We discuss if the PKK leader’s truce statement will end decades of conflict and divisions.
“Let guns be silenced and politics dominate,” said Abdullah Ocalan, the jailed leader of the Kurdistan Workers Party (PKK), as he called for a historic truce.
“This is an historic opportunity indeed; it’s a bit late anouncement, because the PKK problem was born as a reaction to authoritarian policies of early 1980s, so this movement emerges as a reaction to those somehow nationalistic, somehow racist policies, of the then coup d’etat in 1980s. Turkey of today is so much different from the Turkey of the 1980s … There was an effort to start a dialogue in Oslo, but it was sabotaged by some forces within PKK by an attack in Silvan, and this was a very big opportunity missed three years ago.“ -Abdulhamit Bilici, the general manager of the Cihan News Agency in Turkey |
Thousands gathered to listen to him on Thursday, as Ocalan called on his PKK fighters to put down their weapons and withdraw from Turkey.
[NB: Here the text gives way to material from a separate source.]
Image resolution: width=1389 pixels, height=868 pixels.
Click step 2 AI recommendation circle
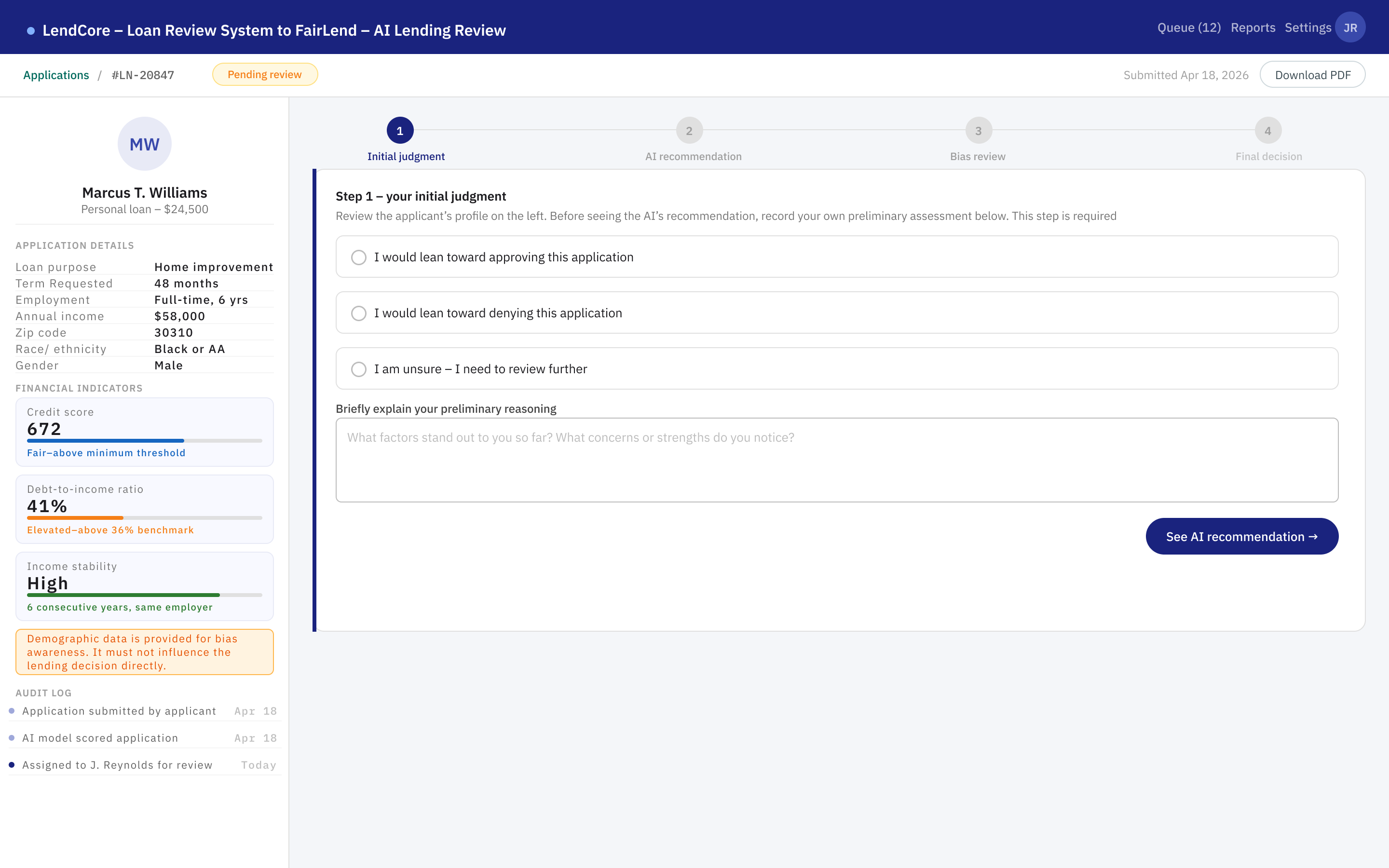click(689, 131)
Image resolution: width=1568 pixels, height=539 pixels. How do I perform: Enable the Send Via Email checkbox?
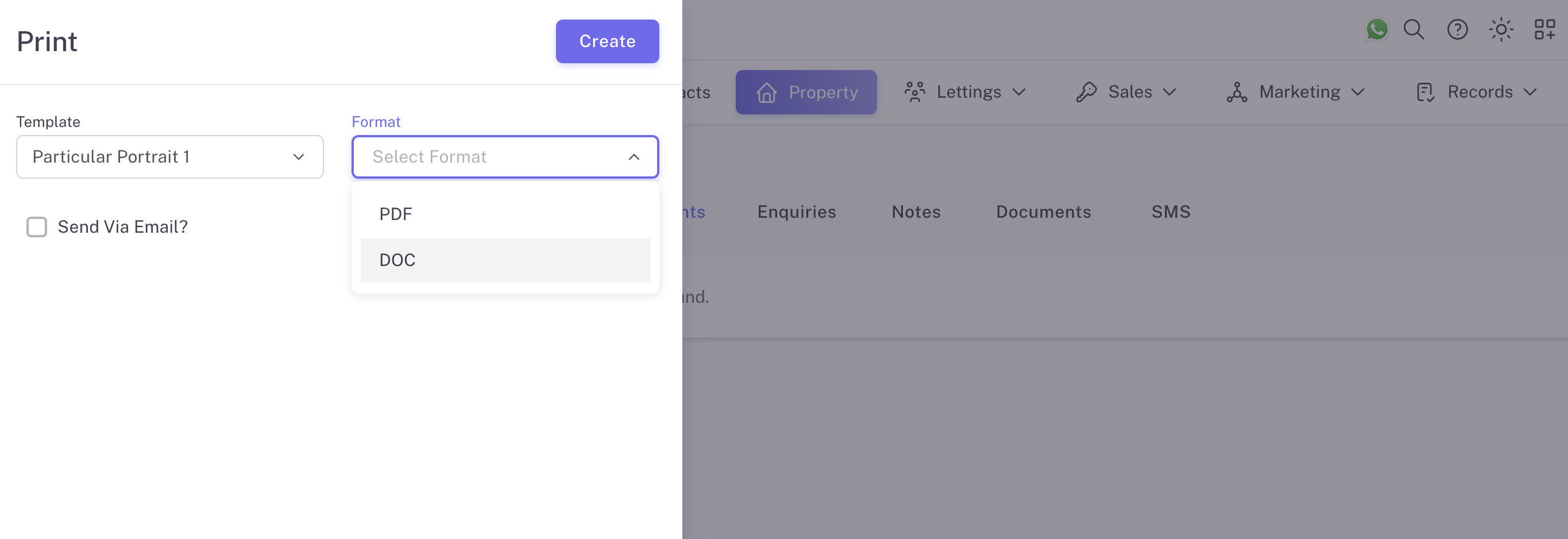(37, 227)
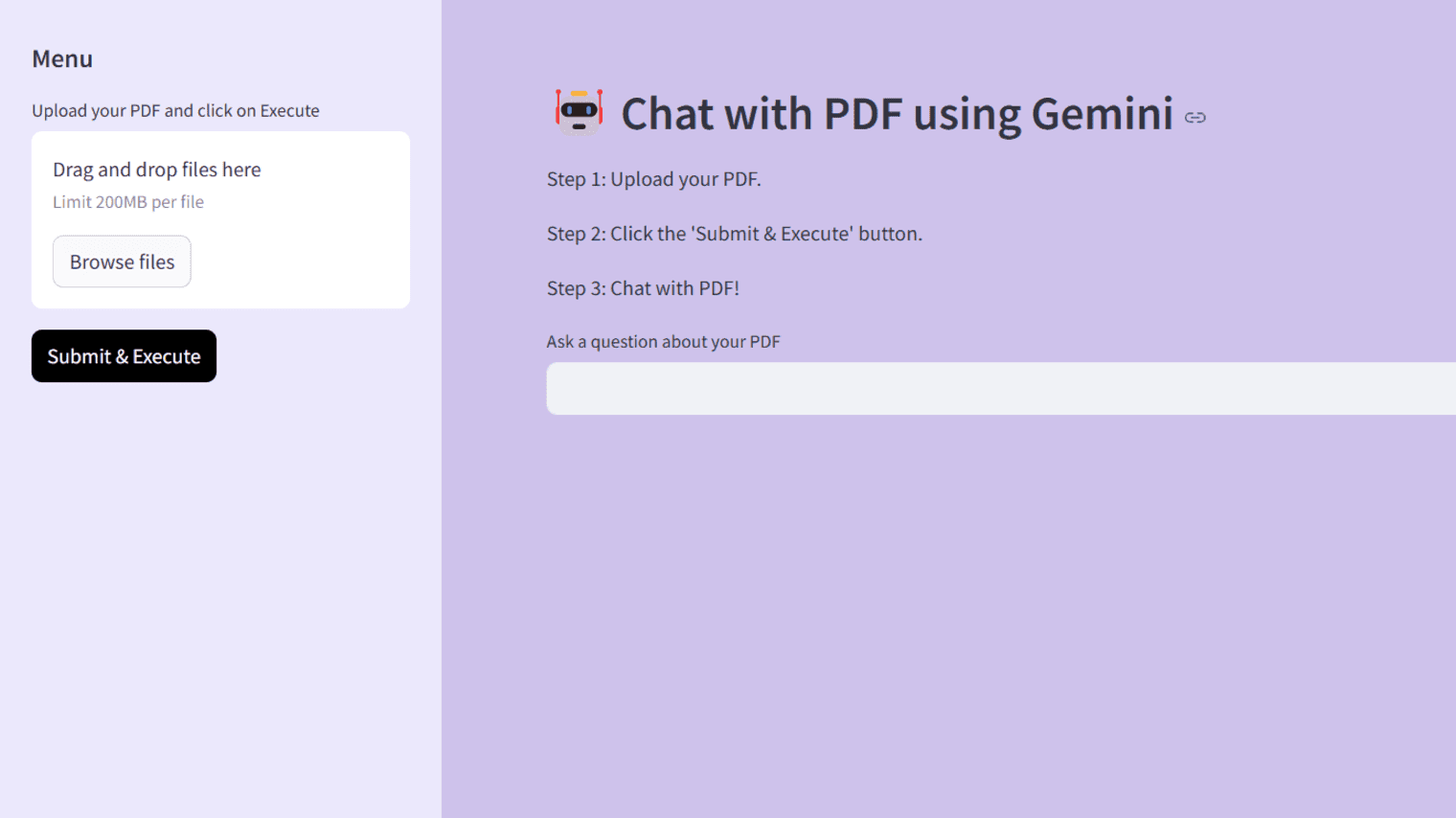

The announcement follows months of talks with officials from the Turkish government in Ocalan’s prison in the Marmara sea and is part of a peace process designed to end one of the world’s longest running conflicts – one that has killed 40,000 people.
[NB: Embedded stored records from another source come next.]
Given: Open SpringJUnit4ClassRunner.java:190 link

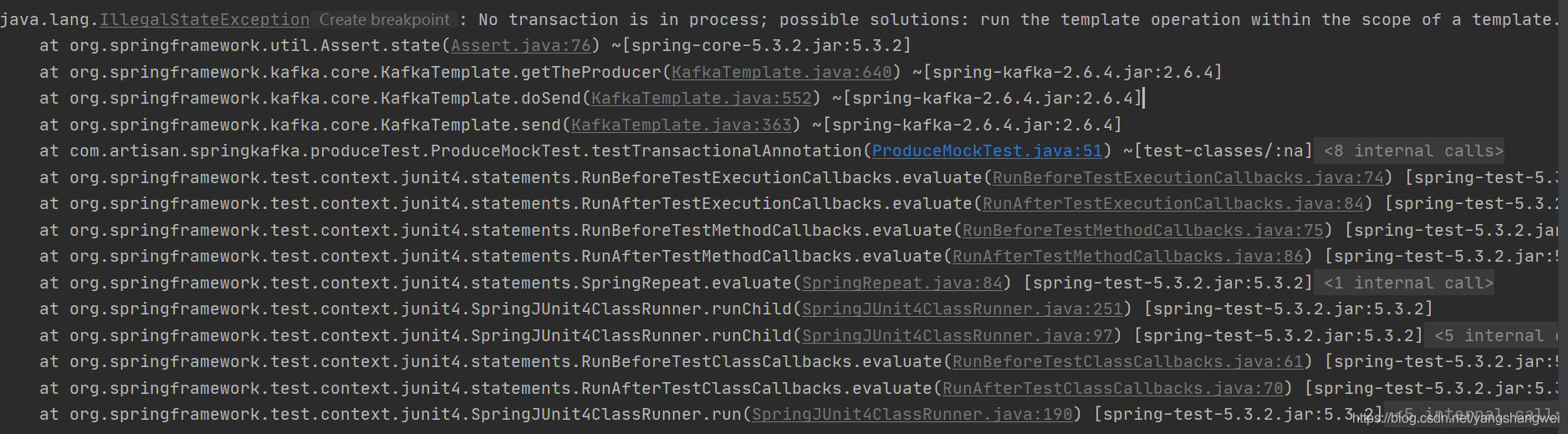Looking at the screenshot, I should click(912, 414).
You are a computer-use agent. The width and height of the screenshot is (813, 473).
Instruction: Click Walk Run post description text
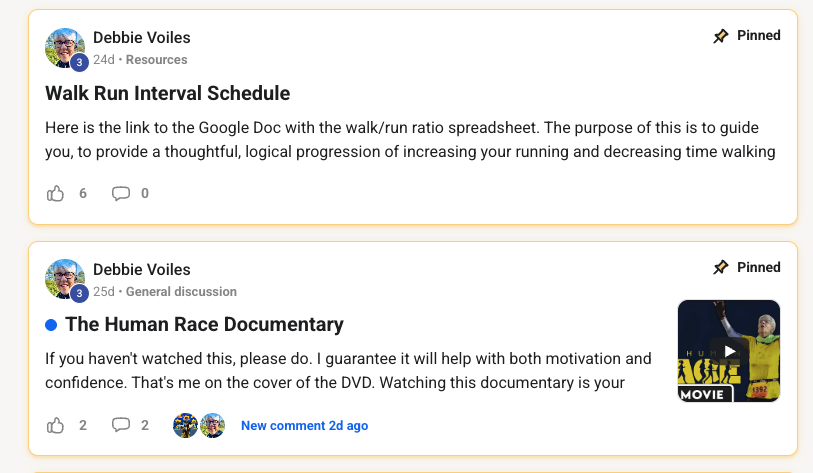(x=410, y=140)
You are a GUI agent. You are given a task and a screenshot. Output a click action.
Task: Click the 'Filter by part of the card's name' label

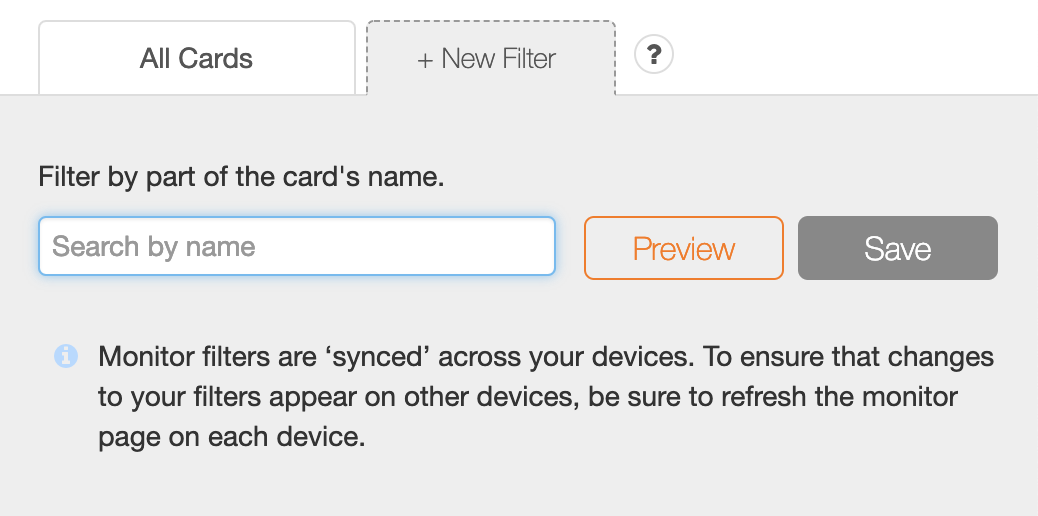(x=241, y=178)
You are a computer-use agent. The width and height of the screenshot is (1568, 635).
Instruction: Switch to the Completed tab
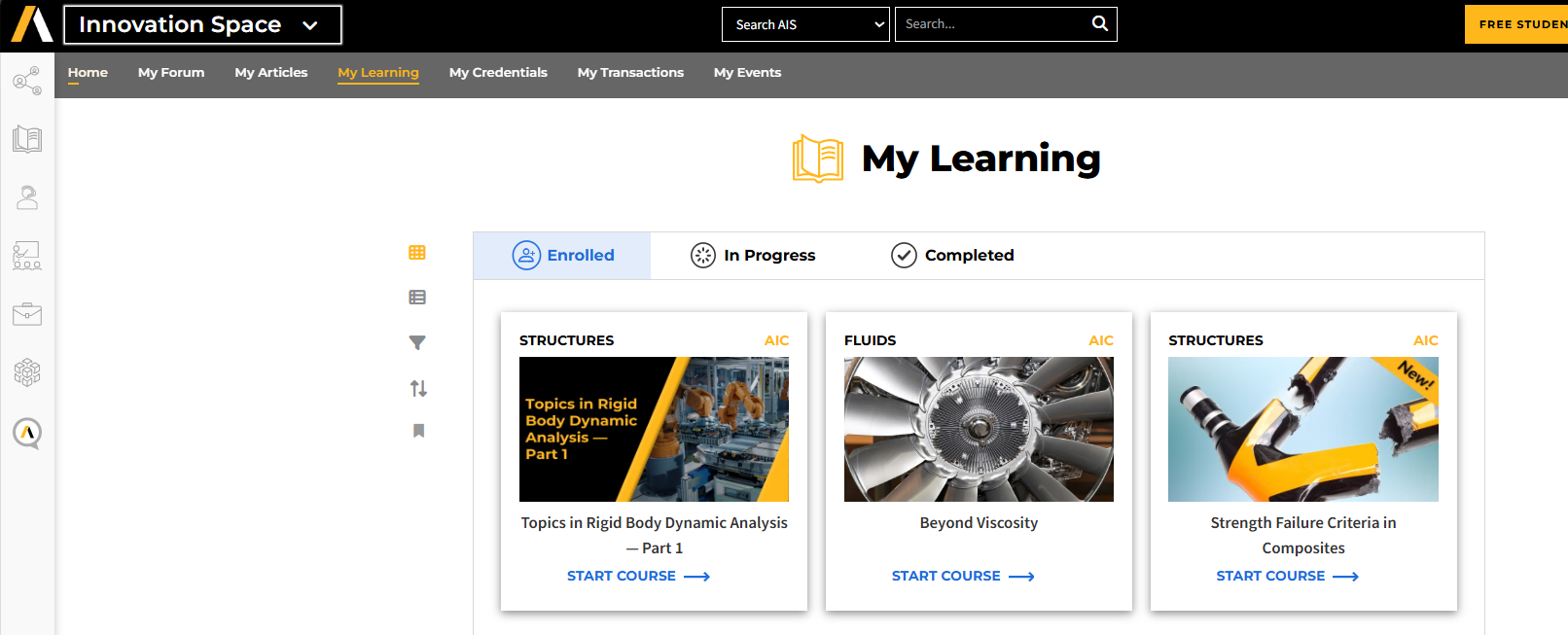[952, 255]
As Kurdistan celebrates its new year, can the two sides maintain peace after almost 30 years of fighting? Will this ceasefire succeed where others have failed?
Joining presenter Hazem Sika on Inside Story are guests: Abdulhamit Bilici, the general manager of the Cihan News Agency in Turkey; Ian Lesser, the senior director for Foreign and Security Policy at the German Marshall Fund, who has also written a number of books on Turkey and the Mediterranean; and Ibrahim Dogus, a Kurd and the director of the Centre for Turkey Studies and Development.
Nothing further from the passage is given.